The drink is pre-batched and kept at 167 degrees in a sous vide water bath. “That is the temperature that a good hot drink should be served at,” Muldoon says. “You can drink it and it doesn’t burn your lips, but it’s nice and hot.” Now you know. Here, more warming cocktails from across the country.
Wo Hing General Store; San Francisco
Wo Hing uses hot beer for its Rum N’ Oats cocktail. When heated, the oatmeal stout becomes a malty base for a complex, bitter drink combining aged Pampero rum, Carpano Antica, cinnamon syrup and chocolate mole bitters. It’s served in a mug and topped with fresh whipped cream and cinnamon.
Dutch Kills; Long Island City, New York
Sasha Petraske’s outer borough cocktail den serves the Bear Trap cocktail, which recalls, but probably tastes a lot better than Harry Potter’s butter beer. Bartenders mix a house compound butter spiced with cinnamon, nutmeg, almond meal, orange zest and cloves in a mug with bourbon, honey and fresh apple cider, then steam it and garnish the rich drink with fresh apple.
A celebrated beer bar, Libertine also serves a small menu of cocktails that toe the line between familiar and adventurous. For a lighter take on one of his favorite winter drinks—Irish coffee with port—beverage director Máté Hartai created the Dublin Via Chamberly. He mixes Irish whiskey with hot coffee, brown sugar and cinnamon-infused Dolin Rouge vermouth, which adds a port-like depth without making the drink too heavy.

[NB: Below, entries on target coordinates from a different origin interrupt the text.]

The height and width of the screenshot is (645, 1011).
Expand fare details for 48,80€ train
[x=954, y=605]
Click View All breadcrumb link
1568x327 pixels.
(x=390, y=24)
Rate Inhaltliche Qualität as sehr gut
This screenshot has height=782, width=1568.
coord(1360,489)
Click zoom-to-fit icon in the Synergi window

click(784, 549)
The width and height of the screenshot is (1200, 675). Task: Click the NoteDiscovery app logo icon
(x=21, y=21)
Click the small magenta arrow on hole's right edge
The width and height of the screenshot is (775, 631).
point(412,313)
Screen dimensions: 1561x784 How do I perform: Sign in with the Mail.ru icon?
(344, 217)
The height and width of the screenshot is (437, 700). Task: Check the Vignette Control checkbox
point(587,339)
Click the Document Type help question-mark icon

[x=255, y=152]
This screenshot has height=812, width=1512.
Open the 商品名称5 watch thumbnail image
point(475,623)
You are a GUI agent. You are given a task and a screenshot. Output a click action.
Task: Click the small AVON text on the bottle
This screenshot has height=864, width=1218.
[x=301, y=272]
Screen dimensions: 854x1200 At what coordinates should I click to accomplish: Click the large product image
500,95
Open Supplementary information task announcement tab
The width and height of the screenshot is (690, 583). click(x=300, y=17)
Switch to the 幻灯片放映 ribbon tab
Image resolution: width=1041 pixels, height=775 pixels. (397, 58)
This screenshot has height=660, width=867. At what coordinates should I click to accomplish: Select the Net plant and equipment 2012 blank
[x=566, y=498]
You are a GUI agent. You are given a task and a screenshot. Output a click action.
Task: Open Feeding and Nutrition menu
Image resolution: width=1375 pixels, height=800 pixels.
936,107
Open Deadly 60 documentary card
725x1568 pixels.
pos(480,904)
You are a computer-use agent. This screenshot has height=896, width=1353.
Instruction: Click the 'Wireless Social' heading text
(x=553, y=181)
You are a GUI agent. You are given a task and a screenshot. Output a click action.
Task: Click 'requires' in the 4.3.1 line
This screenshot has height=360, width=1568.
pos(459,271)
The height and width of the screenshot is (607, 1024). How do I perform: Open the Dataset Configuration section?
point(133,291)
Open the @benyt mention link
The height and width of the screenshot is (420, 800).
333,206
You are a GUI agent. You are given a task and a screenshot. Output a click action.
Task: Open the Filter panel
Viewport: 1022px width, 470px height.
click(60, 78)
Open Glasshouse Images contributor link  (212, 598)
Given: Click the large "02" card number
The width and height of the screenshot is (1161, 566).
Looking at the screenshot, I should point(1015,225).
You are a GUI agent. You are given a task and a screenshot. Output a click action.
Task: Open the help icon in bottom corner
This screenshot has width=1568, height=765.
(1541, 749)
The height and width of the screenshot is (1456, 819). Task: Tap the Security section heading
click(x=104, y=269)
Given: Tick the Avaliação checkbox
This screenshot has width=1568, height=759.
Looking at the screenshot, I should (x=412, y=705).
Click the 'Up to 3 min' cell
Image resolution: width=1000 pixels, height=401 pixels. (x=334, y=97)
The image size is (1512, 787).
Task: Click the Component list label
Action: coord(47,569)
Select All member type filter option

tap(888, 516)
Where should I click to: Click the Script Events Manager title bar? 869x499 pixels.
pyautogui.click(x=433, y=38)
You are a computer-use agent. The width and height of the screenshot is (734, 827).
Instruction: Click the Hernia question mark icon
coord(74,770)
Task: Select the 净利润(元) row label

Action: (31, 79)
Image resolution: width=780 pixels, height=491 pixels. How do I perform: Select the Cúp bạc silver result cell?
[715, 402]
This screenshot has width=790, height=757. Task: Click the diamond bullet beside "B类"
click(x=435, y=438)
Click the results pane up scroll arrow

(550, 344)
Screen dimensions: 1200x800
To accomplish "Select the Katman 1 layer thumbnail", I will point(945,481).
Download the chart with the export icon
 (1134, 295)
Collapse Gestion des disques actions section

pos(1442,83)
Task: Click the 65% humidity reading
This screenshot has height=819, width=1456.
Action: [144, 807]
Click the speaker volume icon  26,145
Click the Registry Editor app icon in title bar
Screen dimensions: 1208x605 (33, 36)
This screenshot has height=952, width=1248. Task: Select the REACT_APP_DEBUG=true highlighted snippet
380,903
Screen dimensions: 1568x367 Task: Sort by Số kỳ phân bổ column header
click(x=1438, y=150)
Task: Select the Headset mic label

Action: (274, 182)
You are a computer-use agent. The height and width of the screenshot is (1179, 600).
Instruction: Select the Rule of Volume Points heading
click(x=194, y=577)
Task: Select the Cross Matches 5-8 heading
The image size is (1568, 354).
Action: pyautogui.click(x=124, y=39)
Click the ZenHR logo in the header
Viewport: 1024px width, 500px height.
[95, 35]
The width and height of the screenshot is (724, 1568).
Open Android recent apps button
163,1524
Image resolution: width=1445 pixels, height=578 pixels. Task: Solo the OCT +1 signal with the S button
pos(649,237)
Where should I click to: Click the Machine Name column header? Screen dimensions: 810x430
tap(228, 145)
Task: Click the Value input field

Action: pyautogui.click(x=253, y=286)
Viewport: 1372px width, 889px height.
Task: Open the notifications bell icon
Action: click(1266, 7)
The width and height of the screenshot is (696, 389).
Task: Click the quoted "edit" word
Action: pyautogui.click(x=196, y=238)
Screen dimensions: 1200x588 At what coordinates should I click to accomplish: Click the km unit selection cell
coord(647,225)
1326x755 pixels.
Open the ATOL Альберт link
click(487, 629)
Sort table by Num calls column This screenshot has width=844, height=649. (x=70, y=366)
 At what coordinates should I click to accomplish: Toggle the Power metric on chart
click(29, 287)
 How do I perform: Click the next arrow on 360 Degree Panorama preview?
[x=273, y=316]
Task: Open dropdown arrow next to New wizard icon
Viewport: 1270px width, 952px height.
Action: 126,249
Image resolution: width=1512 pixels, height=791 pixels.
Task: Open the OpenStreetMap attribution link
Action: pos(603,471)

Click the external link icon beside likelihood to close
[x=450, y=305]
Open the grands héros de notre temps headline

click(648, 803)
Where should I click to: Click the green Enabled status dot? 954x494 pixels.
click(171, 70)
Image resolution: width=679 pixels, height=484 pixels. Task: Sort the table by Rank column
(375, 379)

This modern Asian lounge’s Falling Tears cocktail—a sweet-and-savory take on a hot toddy—arrives in a dainty, painted porcelain mug. But the comforting drink, concocted with earthy Job’s Tears tea (made from a grain-bearing plant called Job’s Tears) and pear honey, is stronger than it appears, dosed with coconutty Plantation rum and Atlantico rum, a high-proof spirit with dark molasses flavors.